This week I received an email as part of our Free Runner's Toolkit asking which shoe brand is best for running, Asics or Brooks?
This question is like asking, which is better, "chocolate cake with chocolate icing" or "chocolate cake with mint-chocolate chip icing". Both brands will get the job done, and it really comes down to personal preference. In this article, I will break down the major Asics and Brooks running shoe models so you can pick the best running shoe for you within these two brands.
What matters is not the brand of shoe, but the model of shoe.
Unlike generic footwear, a running shoe is designed to protect your feet and perform a specific function. The key to finding the best running shoe for you is finding the the best model to match your individual foot anatomy and running style.

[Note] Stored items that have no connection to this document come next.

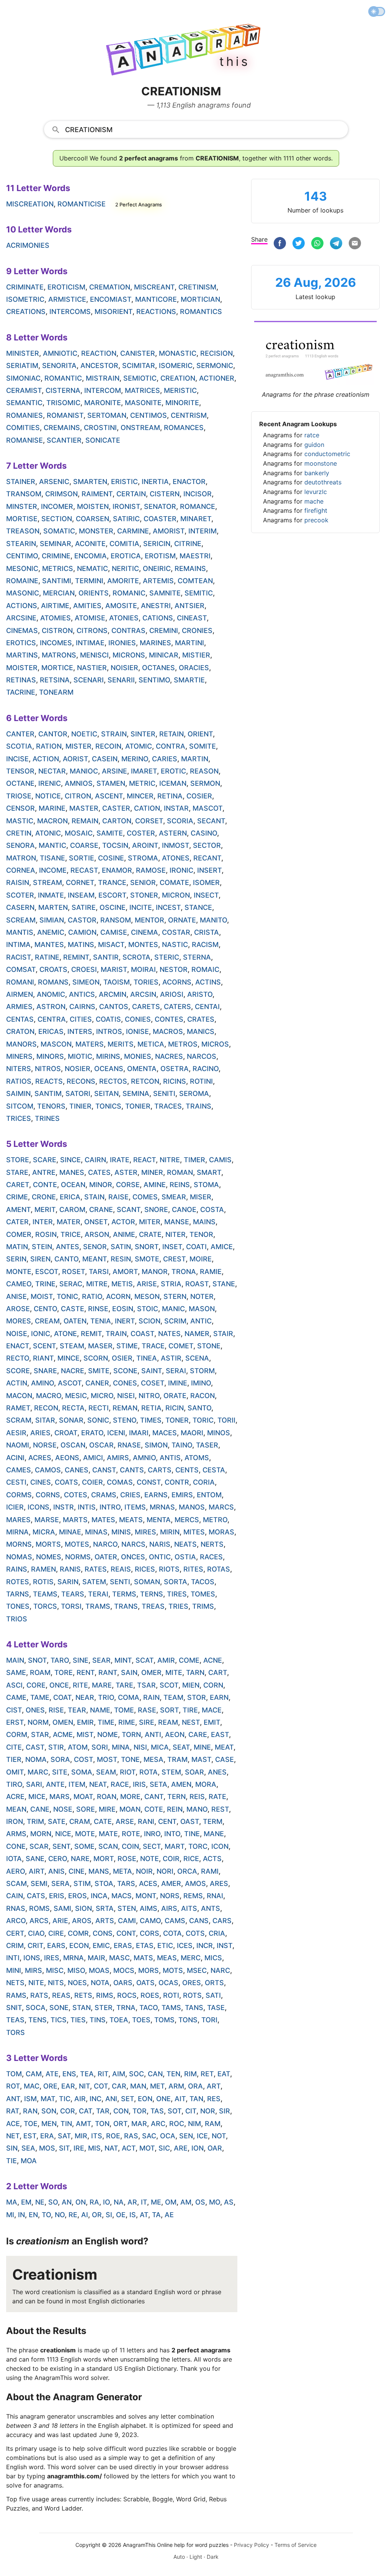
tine (192, 1834)
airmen (19, 994)
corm (16, 1734)
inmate (51, 895)
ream (168, 1722)
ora (195, 2086)
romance (197, 506)
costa (212, 1209)
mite (173, 1672)
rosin (46, 1234)
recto (17, 1358)
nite (36, 1983)
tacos (202, 1582)
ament (18, 1209)
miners (19, 1056)
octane (20, 783)
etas (145, 1945)
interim (202, 531)
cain (14, 1896)
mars (59, 1797)
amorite (123, 581)
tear (77, 1710)
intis (87, 1507)
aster (125, 1172)
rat (12, 2111)
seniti (164, 1093)
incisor (197, 494)
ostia (185, 1557)
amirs (118, 1458)
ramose (151, 870)
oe (121, 2215)
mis (94, 2148)
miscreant (154, 287)
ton (102, 2124)
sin (12, 2148)
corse (128, 1185)
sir (224, 2111)
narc (220, 1970)
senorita (59, 365)
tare (124, 1685)
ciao (36, 1933)
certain (131, 494)
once (59, 1685)
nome (107, 1734)
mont (146, 1896)
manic (173, 1309)
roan (106, 1797)
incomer (57, 506)
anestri (156, 606)
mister (78, 746)
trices (18, 1118)
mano (196, 1809)
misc (55, 1970)
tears (72, 1594)
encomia (90, 556)
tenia (100, 1321)
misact (111, 944)
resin (121, 1259)
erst (15, 1722)
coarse (84, 845)
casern (20, 907)
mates (103, 1520)
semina (135, 1093)
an (67, 2202)
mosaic (79, 833)
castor (82, 920)
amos (195, 1883)
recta (73, 1408)
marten (53, 907)
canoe (184, 1209)
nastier (92, 668)
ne (39, 2202)
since (70, 1160)
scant (128, 1209)
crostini (100, 428)
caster (116, 808)
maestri (195, 556)
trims (203, 1606)
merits (121, 1044)
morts (48, 1544)
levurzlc (315, 492)
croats (53, 969)
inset (172, 1247)
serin (16, 1259)
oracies (194, 668)
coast (142, 1334)
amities (87, 606)
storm (202, 1371)
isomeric (176, 365)
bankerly (316, 473)
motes (77, 1544)
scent (44, 1346)
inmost (175, 845)
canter (20, 734)
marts (75, 1520)
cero (57, 1859)
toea (118, 2020)
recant (207, 858)
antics (82, 994)
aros (81, 1921)
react (144, 1160)
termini (89, 581)
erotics (21, 643)
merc (191, 1958)
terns (151, 1594)
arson (97, 1234)
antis (170, 1458)
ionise (137, 1031)
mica (160, 1747)
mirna (17, 1532)
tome (124, 1710)
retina (170, 796)
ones (35, 1710)
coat (62, 1697)
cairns (82, 1007)
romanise (24, 440)
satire (84, 907)
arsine (114, 771)
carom (72, 1209)
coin (130, 1846)
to (46, 2215)
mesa (153, 1759)
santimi (56, 581)
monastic (177, 353)
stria (171, 1284)
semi (39, 1883)
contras (128, 630)
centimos (148, 415)
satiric (126, 519)
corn (213, 1685)
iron (14, 1821)
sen (186, 2136)
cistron (57, 630)
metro (215, 1520)
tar (102, 2111)
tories (146, 982)
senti (120, 1582)
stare (17, 1172)
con (121, 2111)
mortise (22, 519)
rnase (129, 1445)
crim (15, 1945)
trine (45, 1284)
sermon (205, 783)
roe (113, 2136)
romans (53, 982)
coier (92, 1482)
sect (152, 1846)
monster (96, 531)
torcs (45, 1606)
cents (187, 1470)
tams (171, 2008)
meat (224, 1747)
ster (104, 2008)
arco (16, 1921)
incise (17, 759)
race (120, 1784)
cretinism (197, 287)
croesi (84, 969)
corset (149, 821)
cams (175, 1921)
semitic (199, 593)
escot (46, 1272)
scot (169, 1685)
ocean (73, 1185)
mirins (108, 1056)
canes (76, 1470)
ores (191, 1983)
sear (101, 1660)
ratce (311, 435)
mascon (56, 1044)
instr (63, 1507)
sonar (71, 1420)
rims (104, 1995)
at (144, 2215)
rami (210, 1871)
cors (149, 1933)
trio (106, 1697)
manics (200, 1031)
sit (64, 2148)
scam (16, 1883)
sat (64, 2136)
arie (60, 1921)
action (46, 759)
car (119, 2086)
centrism (189, 415)
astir (171, 1358)
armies (19, 1007)
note (149, 1859)
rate (217, 1797)
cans (199, 1921)
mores (18, 1321)
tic (64, 2099)
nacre (72, 1371)
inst (224, 1945)
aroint (145, 845)
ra (94, 2202)
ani (111, 2099)
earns (156, 1495)
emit (212, 1722)
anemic (50, 932)
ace (13, 2124)
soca (36, 2008)
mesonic (22, 568)
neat (98, 1784)
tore (63, 1672)
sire (146, 1722)
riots (169, 1569)
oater (106, 1557)
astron (50, 1007)
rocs (127, 1995)
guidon (314, 444)
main (15, 1660)
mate (108, 1834)
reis (197, 1797)
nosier (77, 1069)
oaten (75, 1321)
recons (81, 1081)
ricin (174, 1408)
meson (147, 1296)
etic (165, 1945)
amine (155, 1185)
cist (14, 1710)
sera (60, 1883)
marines (155, 643)
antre (44, 1172)
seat (181, 1747)
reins (180, 1185)
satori (77, 1093)
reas (61, 1995)
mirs (33, 1970)
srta (105, 1908)
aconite (90, 544)
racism (205, 944)
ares (219, 1883)
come (189, 1660)
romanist (65, 415)
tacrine (20, 692)
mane (214, 1834)
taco (148, 2008)
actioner (216, 378)
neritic (125, 568)
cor (67, 2111)
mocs (123, 1970)
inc (95, 2099)
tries (178, 1606)
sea (28, 2148)
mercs (187, 1520)
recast (84, 870)
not (219, 2136)
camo (150, 1921)
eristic (124, 482)
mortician (200, 299)
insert (209, 870)
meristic (180, 390)
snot (37, 1660)
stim (82, 1883)
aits (189, 1908)
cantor (52, 734)
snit (14, 2008)
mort (103, 1859)
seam (106, 1772)
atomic (138, 746)
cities (81, 1019)
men (49, 2124)
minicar (163, 655)
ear (68, 2086)
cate (103, 1821)
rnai (215, 1896)
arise (147, 1284)
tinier (80, 1106)
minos (218, 1433)
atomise (90, 618)
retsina (55, 680)
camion (82, 932)
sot (174, 2111)
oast (189, 1821)
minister (22, 353)
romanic (129, 593)
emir (85, 1722)
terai (98, 1594)
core (36, 1685)
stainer (20, 482)
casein (105, 759)
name (100, 1710)
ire (79, 2148)
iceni (116, 1433)
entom (209, 1495)
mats (143, 1958)
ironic (181, 870)
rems (193, 1896)
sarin (67, 1582)
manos (192, 1507)
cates (99, 1172)
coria (204, 1482)
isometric (25, 299)
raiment (97, 494)
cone (16, 1846)
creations (26, 311)
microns (129, 655)
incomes (56, 643)
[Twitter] (298, 244)
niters (18, 1069)
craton (20, 1031)
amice (222, 1247)
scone (125, 1371)
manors (21, 1044)
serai (176, 1371)
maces (164, 1433)
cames (18, 1470)
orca (187, 1871)
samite (109, 833)
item (77, 1784)
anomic (51, 994)
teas (15, 2020)
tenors (51, 1106)
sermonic (214, 365)
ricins (174, 1081)
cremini (163, 630)
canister (137, 353)
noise (16, 1334)
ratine (47, 957)
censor (20, 808)
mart (175, 1846)
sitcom (19, 1106)
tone (130, 1759)
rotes (17, 1582)
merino (134, 759)
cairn (95, 1160)
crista (206, 932)
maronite (102, 403)
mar (139, 2124)
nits (56, 1983)
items (135, 1507)
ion (197, 2148)
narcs (133, 1544)
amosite (121, 606)
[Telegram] (336, 244)
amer (171, 1883)
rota (148, 1772)
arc (158, 2124)
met (157, 2086)
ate (52, 2074)
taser (207, 1445)
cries (130, 1495)
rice (191, 1859)
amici (93, 1458)
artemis (158, 581)
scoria (180, 821)
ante (55, 1784)
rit (103, 2074)
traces (168, 1106)
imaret (144, 771)
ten (173, 2074)
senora (20, 845)
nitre (170, 1160)
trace (153, 1346)
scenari (89, 680)
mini (13, 1970)
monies (137, 1056)
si (109, 2215)
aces (148, 1883)
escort (112, 895)
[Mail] (354, 244)
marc (38, 1772)
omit (15, 1772)
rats (39, 1995)
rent (86, 1672)
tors (15, 2032)
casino (204, 833)
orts (214, 1983)
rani (146, 1821)
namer (197, 1334)
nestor (174, 969)
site (59, 1772)
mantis (19, 932)
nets (15, 1983)
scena (197, 1358)
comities (23, 428)
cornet (80, 882)
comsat (21, 969)
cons (103, 1933)
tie (11, 2161)
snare (45, 1371)
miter (149, 1222)
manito (213, 920)
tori (209, 2020)
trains (198, 1106)
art (213, 2086)
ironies (122, 643)
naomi (17, 1445)
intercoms (70, 311)
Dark (213, 2556)
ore (50, 2086)
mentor (149, 920)
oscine (113, 907)
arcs (39, 1921)
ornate (182, 920)
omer (151, 1672)
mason (202, 1309)
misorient (113, 311)
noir (144, 1871)
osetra (174, 1069)
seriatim (22, 365)
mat (48, 2099)
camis (220, 1160)
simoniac (23, 378)
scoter (20, 895)
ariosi (171, 994)
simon (156, 1445)
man (138, 2086)
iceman (172, 783)
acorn (118, 1296)
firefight (315, 510)
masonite (143, 403)
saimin (18, 1093)
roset (73, 1272)
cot (101, 2086)
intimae (90, 643)
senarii (121, 680)
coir (171, 1859)
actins (208, 982)
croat (65, 1433)
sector (207, 845)
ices (185, 1945)
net (13, 2136)
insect (206, 895)
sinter (143, 734)
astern (173, 833)
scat (145, 1660)
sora (60, 1759)
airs (169, 1908)
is (132, 2215)
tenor (201, 1234)
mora (205, 1784)
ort (120, 2124)
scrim (175, 1321)
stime (127, 1346)
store (17, 1160)
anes (217, 1772)
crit (35, 1945)
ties (78, 2020)
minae (70, 1532)
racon (202, 1396)
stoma (206, 1185)
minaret (195, 519)
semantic (24, 403)
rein (175, 1809)
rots (192, 1995)
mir (81, 2136)
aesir (16, 1433)
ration (49, 746)
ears (56, 1945)
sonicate (102, 440)
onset (96, 1222)
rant (107, 1672)
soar (194, 1772)
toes (141, 2020)
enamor (117, 870)
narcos (201, 1056)
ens (69, 2074)
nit (84, 2086)
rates (96, 1569)
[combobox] (196, 129)
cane (39, 1809)
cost (83, 1759)
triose (18, 796)
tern (176, 1797)
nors (170, 1896)
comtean (195, 581)
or (97, 2215)
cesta (214, 1470)
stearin (21, 544)
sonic (98, 1420)
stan (81, 2008)
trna (126, 2008)
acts (212, 1859)
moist (42, 1296)
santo (199, 1408)
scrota (136, 957)
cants (132, 1470)
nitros (48, 1069)
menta (159, 1520)
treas (153, 1606)
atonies (124, 618)
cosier (199, 796)
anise (16, 1296)
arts (104, 1921)
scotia (19, 746)
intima (18, 944)
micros (215, 1044)
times (151, 1420)
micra (44, 1532)
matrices (142, 390)
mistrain (102, 378)
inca (99, 1896)
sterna (197, 957)
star (40, 1734)
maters (89, 1044)
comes (145, 1197)
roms (39, 1908)
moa (29, 2161)
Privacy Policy (251, 2545)
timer (194, 1160)
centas (20, 1019)
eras (123, 1945)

When it comes to choosing Asics over Brooks or the other way around, know that both brands are near identical in what they offer runners. Each brand has a full line of running shoes and within each line, you are likely to find a running shoe that works for you. The trick is finding which model of running shoe is best for you and just because a model works one year, does not mean it will work in the future. Over time, your running gait can change or, slight modifications in the model itself can have a a positive or negative result.

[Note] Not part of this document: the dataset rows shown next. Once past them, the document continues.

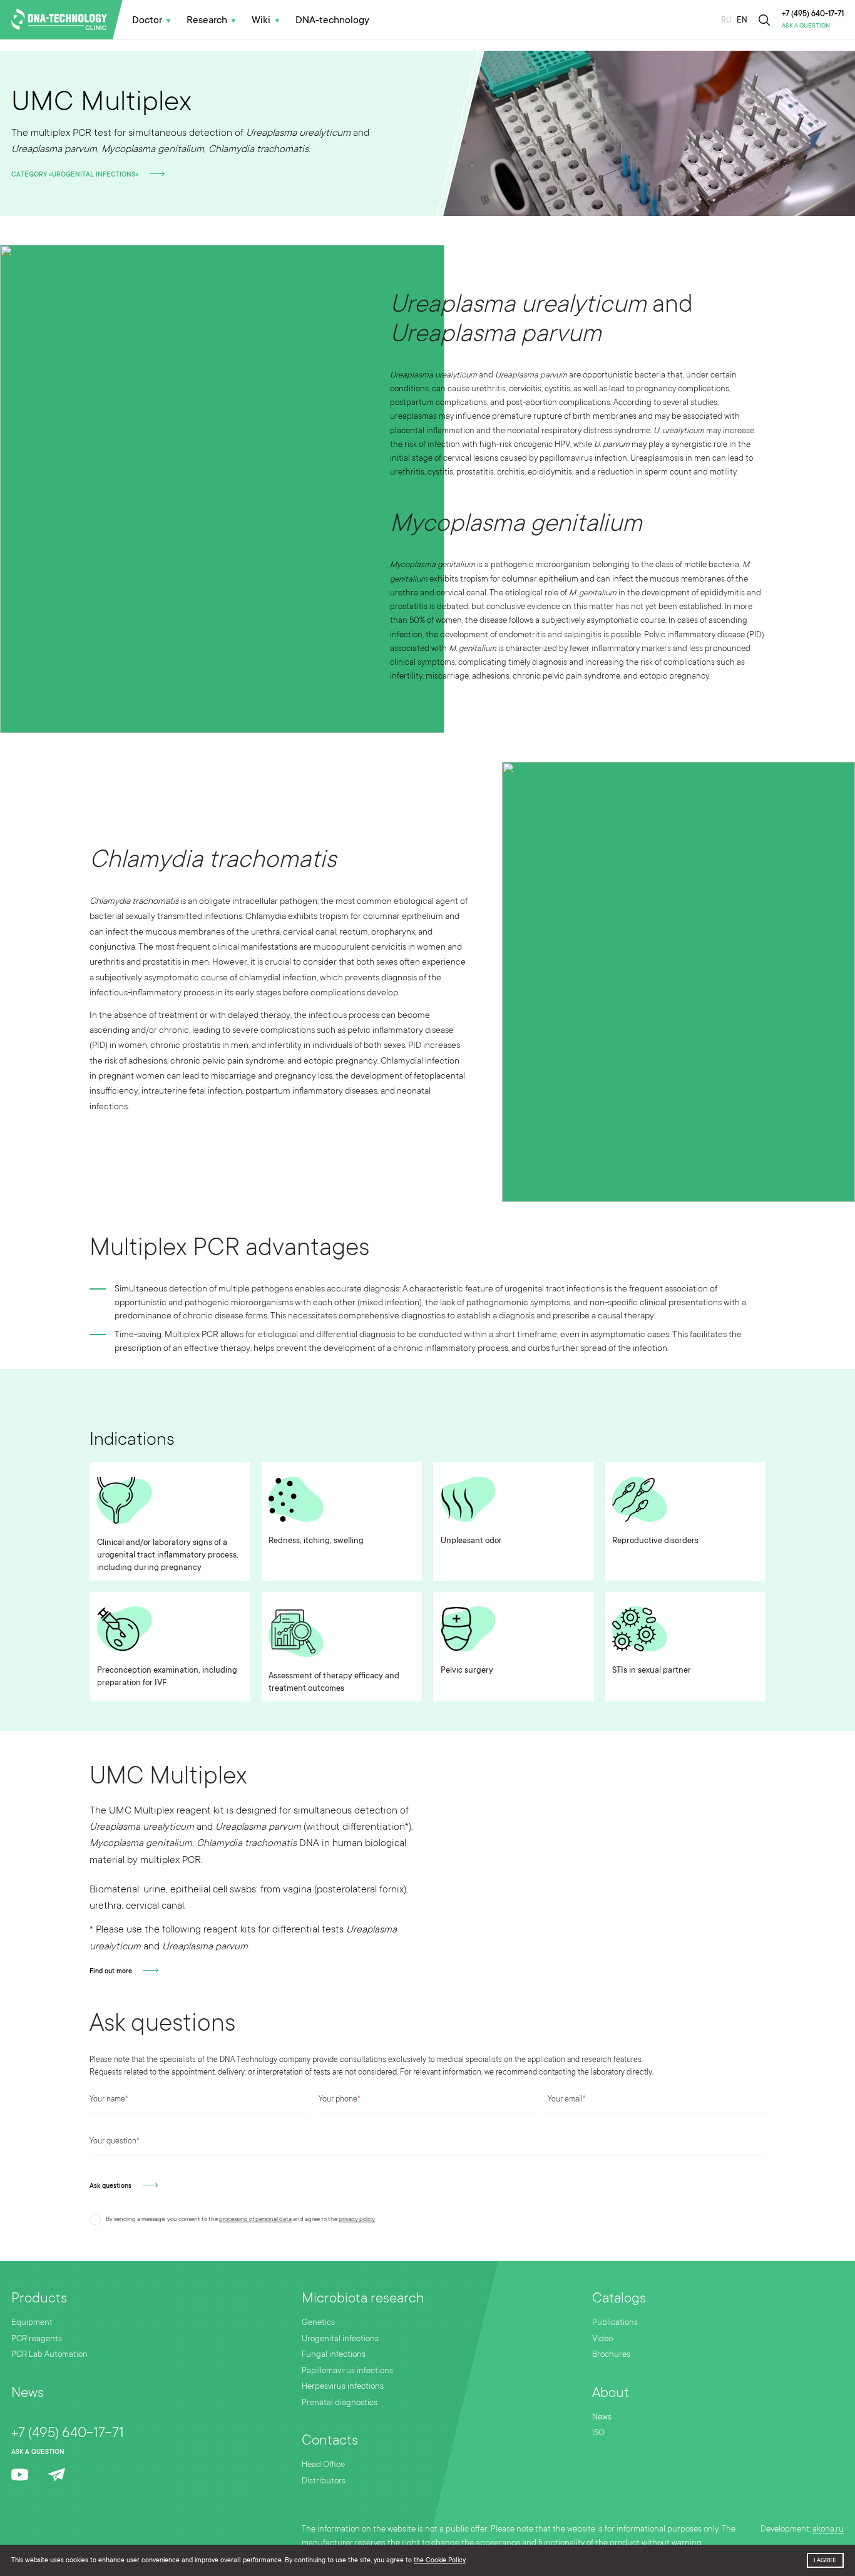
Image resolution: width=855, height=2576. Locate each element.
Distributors (324, 2480)
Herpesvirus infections (343, 2386)
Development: (802, 2528)
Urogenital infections (340, 2338)
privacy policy (357, 2218)
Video (602, 2338)
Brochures (611, 2354)
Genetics (318, 2322)
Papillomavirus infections (347, 2370)
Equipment (32, 2322)
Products (39, 2298)
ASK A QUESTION (806, 26)
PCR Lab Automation (49, 2354)
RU (726, 19)
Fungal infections (334, 2354)
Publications (615, 2322)
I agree (825, 2560)
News (27, 2392)
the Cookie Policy (440, 2559)
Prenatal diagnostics (339, 2402)
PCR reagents (36, 2338)
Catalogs (619, 2298)
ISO (598, 2432)
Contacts (330, 2440)
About (610, 2392)
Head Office (323, 2464)
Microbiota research (363, 2298)
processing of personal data (255, 2218)
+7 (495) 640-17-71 (813, 14)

I also want to go on record and say that Asics and Brooks, while popular among runners are not the only choice of running shoes out there. Several other shoe brands offer great choices as well. Saucony, Nike, New Balance, Mizuno, are just a few brands who have quality shoes on the market.
Over the past several years I have tried many brands of running shoes, but I keep coming back to Asics or Brooks, specifically these models (Amazon links): Asics Gel Nimbus and Brooks Ghost. Both are well-made, well-cushioned, neutral shoes. At the time of writing this article I am trying out the Brooks Glycerin 17 which is a heavy cushioned, neutral, running shoe. It definitely has a more cushioned ride, yet I have not noticed any difference in weight.
If you are a neutral runner, meaning you do not excessively pronate (some pronation is good) or supinate (does not pronate at all, often putting stress on the outside of the foot) then these are great shoe options if you want a more cushioned ride. If you are unsure, it is best to get your gait analyzed by a running store, and then test out your new shoes.